A Commonwealth Fund study authored by Singh evaluating the usefulness of 1046 health care related and patient-facing apps determined that 43 percent of iOS apps and 27 percent of Android apps appeared likely to be useful. The study evaluated the apps for usefulness in terms of patient engagement, quality, and safety. While some apps were deemed helpful, many were not. In the worst cases, physicians and regulators are alarmed. For example, Nathan Cortez, a medical technology law and regulation expert at Southern Methodist University’s law school in Dallas, warned, “There’s just no plausible medical way that some of these apps could work.”

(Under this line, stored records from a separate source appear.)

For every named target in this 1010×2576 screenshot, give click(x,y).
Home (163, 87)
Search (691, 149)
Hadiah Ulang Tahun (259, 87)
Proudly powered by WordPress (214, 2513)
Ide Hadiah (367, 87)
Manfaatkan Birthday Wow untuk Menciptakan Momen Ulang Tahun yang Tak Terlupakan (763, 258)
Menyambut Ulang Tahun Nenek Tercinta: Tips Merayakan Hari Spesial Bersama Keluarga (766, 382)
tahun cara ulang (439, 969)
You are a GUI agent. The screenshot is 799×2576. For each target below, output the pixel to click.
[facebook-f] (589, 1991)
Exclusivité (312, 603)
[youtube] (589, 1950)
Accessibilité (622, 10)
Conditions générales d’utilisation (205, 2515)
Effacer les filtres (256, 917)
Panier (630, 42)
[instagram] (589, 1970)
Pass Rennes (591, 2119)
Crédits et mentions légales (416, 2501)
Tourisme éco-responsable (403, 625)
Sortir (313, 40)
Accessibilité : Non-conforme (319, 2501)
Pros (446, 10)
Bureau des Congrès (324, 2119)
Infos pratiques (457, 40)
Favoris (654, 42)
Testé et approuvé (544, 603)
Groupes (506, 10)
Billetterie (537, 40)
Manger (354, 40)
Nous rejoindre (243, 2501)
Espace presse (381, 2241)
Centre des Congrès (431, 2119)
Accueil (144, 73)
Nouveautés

There is some regulation of apps. For example, those that perform higher-risk functions—EKGs and blood glucose measurers—require FDA approval before they can be marketed. However, in some cases, there are concerns that the current regulatory protections aren’t enough. Some diabetes apps, for example, don’t prompt users to call 911 if their blood sugar drops dangerously low (low enough to cause a diabetic coma) and instead rewards users for entering data. The emphasis on data entry as opposed to treatment is common. Other apps devoted to depression and post-traumatic stress disorder asks users to log mood states but does not take steps to encourage users to access a suicide hotline if they report feeling suicidal. Or, in more dire cases, for example, Cortez cautioned “If you’re diabetic and your app is misreading your blood glucose levels, you may give yourself more insulin than you need and go into diabetic shock.” Regulators have stopped some fraudulent app developers—in 2011, the FTC fined the developer of AcneApp who claimed that his app could treat acne with the light from an iPhone screen.


At the same time that regulation seems necessary to prevent harm and stop fraud, there is concern that too much regulation would be worse than the status quo because it would stifle important innovation; and the innovation is increasingly significant. The Mental Indicator App (MIa), developed by Virginia Tech students is a prime example of the pace of progress. The app seeks to replace traditional paper-based mental aptitude tests for dementia with a test that can be administered by a user, anytime, and be remotely sent to a physician to allow a more comprehensive, day-to-day analysis of a patient’s mental health. The concern is that if innovation becomes too bogged down in regulation, students like MIa’s developers could be discouraged from undertaking similar groundbreaking efforts.